Je voudrais attirer l’attention que les Habitants du Mzab se sont depuis un temps immémorial nommés At Mẓab, jamais At Muṣab (مصاب), At Muḍab (مضاب) (2), ni At Muṣɛab (مصعب) ou AT Mizab (ميزاب), comme ils n’ont jamais employé d’ailleurs le toponyme Ghardaia, c’est toujours Taɣerdayt. Ces cas sont nombreux et nécessitent d’être pris sérieusement en études. En outre, je voudrais préciser que la forme Mizab « gouttière » (avec un /z/ non emphatique) qui est de création relativement récente (voir Cheikh Tfeyyeche). Elle doit dans les meilleures conditions remonter à l’époque de Cheikh Tfeyyeche, c’est-à-dire au dix-neuvième siècle ou même un peu avant. Cheikh Tfeyyeche, sans jamais étudier la langue amazighe du Mzab, avait tenté de ramener le nom Mẓab à Mizab. Et pour étayer cette nouvelle thèse, il avait véhiculé ce qu’il entendait probablement dans son entourage (des « histoires » montées de toutes pièces et connues de tout le monde).
Si je prends le coté linguistique de la chose, je serais conduit à faire remarquer que les schèmes de Muṣab et Muṣɛab qui sont respectivement de type CVCVC et CUCCVC n’existe pas dans la langue amazighe du Mẓab. Aussi étrange et aberrant que cela paraisse, les élites arabisantes et arabisées ne cessent de nous montrer qu’une population étrangère à l’arabe se serait désignée depuis des temps immémoriaux par des noms qui ne font pas partie de leur langue. Encore sans aller au vif du sujet, j’attire votre aimable attention que les auteurs médiévaux avaient opté dans la transcription en graphie arabe de noms propres (anthroponymes et toponymes) pour l’usage presque conventionnel de la lettre arabe « ص » au lieu de l’authentique « ẓ » (/z/ emphatisé), car cette dernière n’existe pas dans l’alphabet arabe. Tant de cas illustrent bien ma thèse y compris le cas de Beni Mṣab (بني مصاب) : Beni Mṣab < Beni Mẓab < At Mẓab.
Toujours au plan linguistique, la forme Mẓab/Nẓab dérive du nom primaire ẓab qui, de son coté, est un toponyme qui couvre une province ou un groupe d’oasis situées dans une dépression limitée par les montagnes des Aurès et de Tell (montagnes de l’Atlas). Par ailleurs, ce que je fais remarquer, c’est qu’actuellement, les monts du Zab sont situés dans la Wilaya de Biskra, dont la variante amazighe employée est Tacawit. Je rajoute que d’après mes souvenirs, il existe à Batna un endroit qui s’appelle iɣzer n ẓab. Quant à l’étymologie de ẓab, des idées primaires aussi bien que non appuyées qui ne cessent de venir à l’esprit. Les évoquer, ça sera peut-être dans le futur.

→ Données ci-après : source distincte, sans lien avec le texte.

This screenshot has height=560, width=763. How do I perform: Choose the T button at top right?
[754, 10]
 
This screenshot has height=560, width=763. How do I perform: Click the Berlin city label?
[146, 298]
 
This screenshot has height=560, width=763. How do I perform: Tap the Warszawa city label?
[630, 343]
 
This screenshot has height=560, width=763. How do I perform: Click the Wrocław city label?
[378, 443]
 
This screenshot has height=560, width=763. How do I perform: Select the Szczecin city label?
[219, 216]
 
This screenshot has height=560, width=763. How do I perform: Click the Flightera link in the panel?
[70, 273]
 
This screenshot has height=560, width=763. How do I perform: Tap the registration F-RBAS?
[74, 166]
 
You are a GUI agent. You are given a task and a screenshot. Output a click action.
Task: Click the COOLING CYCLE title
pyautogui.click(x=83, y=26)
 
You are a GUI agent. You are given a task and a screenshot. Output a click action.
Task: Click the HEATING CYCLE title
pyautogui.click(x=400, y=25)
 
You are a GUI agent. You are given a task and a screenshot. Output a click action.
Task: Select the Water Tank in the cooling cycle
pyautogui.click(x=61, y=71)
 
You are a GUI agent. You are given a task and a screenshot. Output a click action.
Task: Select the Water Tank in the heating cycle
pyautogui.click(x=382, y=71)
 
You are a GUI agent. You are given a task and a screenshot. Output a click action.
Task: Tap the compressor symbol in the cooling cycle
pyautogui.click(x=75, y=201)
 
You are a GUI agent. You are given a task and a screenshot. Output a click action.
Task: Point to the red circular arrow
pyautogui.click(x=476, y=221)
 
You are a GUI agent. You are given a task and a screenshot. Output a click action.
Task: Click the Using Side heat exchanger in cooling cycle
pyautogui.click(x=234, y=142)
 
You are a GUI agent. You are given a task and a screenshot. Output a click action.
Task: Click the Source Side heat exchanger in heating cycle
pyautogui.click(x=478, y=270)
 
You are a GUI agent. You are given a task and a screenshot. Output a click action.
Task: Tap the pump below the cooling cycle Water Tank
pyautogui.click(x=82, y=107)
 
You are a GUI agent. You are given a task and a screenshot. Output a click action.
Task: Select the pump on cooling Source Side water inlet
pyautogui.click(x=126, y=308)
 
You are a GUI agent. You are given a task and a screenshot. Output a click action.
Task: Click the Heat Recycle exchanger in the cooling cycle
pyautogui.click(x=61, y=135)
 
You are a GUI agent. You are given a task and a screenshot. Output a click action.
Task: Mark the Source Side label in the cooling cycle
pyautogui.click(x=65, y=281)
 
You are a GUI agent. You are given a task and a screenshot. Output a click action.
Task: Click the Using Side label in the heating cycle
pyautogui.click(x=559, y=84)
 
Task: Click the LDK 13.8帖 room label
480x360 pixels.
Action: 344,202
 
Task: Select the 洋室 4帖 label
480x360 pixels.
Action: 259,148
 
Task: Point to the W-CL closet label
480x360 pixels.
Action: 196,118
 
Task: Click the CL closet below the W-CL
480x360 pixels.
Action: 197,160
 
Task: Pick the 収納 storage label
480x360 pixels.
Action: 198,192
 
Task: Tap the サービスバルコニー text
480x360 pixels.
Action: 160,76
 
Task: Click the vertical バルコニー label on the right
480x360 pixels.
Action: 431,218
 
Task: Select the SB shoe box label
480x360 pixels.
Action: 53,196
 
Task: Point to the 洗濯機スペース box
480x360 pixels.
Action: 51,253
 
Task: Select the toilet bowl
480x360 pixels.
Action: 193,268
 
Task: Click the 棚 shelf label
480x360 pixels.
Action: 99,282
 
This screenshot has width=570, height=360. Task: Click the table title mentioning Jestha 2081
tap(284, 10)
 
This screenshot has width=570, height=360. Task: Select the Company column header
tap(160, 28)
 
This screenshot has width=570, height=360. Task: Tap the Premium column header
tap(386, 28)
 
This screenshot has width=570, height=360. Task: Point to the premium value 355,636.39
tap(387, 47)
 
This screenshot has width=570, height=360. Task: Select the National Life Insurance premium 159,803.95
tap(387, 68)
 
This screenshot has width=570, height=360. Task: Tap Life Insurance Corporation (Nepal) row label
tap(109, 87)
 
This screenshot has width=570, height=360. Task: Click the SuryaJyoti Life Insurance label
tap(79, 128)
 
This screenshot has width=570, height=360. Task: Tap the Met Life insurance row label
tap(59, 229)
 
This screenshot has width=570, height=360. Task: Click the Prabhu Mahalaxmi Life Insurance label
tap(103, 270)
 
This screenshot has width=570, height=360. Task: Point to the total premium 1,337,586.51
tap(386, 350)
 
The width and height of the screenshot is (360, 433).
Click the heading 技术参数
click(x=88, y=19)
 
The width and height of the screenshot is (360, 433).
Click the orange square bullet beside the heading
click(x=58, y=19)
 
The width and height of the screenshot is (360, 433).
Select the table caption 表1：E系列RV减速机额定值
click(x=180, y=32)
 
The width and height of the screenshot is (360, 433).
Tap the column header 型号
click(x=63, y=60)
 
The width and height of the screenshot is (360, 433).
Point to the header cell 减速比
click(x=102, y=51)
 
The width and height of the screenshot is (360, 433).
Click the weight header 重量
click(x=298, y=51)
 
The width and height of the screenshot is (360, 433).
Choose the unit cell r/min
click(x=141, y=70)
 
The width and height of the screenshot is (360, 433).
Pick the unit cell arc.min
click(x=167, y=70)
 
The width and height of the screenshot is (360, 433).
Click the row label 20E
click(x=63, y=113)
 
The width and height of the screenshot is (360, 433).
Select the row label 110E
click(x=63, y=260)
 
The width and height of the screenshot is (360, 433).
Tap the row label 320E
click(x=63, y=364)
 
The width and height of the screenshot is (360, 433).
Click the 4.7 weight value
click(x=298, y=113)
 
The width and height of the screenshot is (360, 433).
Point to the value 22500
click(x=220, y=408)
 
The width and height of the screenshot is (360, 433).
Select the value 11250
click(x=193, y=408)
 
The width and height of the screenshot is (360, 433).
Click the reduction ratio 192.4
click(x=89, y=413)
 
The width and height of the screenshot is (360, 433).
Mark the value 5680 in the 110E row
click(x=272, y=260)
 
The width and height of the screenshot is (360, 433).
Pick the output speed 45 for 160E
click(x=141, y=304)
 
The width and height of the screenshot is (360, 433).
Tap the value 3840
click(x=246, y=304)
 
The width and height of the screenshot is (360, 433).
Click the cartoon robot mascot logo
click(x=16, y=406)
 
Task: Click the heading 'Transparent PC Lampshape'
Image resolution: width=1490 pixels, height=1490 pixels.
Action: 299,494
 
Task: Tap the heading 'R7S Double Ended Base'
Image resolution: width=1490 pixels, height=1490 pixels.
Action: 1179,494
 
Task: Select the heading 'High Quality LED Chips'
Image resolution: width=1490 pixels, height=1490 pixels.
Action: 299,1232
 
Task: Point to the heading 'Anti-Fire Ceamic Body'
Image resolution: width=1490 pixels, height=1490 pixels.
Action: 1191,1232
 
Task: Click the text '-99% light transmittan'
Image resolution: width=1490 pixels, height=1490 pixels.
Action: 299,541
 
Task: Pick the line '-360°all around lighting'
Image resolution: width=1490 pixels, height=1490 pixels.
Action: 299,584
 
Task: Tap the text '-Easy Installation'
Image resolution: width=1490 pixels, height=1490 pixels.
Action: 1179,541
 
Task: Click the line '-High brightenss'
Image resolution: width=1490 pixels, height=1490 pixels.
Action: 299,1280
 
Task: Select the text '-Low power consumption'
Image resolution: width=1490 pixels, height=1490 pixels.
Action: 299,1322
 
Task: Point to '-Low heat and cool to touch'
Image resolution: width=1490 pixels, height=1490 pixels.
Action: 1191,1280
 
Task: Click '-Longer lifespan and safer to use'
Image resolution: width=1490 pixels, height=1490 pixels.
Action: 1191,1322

Le nom Mẓab, si l’on veut éviter de le réduire aux seuls récits particuliers, doit être envisagé et étudié à la fois sous son aspect géographique, anthropologique, linguistique, épigraphique et historique. D’ailleurs, l’étude d’un ethnonyme-toponyme est appelée à être interdisciplinaire. Et si l’érection des cités du Mzab était dictée par une unité ethnique ayant la même langue, il serait difficile de songer que le nom Mzab puisse découler d’une autre langue que celle des Amazighes du Mzab.
Notes :
(1) je pense là qu’il y a glissement d’une autre erreur de transcription de type : Zeğğik > Zahhik, « ج » # « ح » sachant que les signes diacritiques ont toujours posé problème dans les différents manuscrits, et un copiste peut bien omettre de transcrire lesdits signes, par exemple : « ص » peut devenir « ض », « ج » « ح » et « ز » « ر », etc…)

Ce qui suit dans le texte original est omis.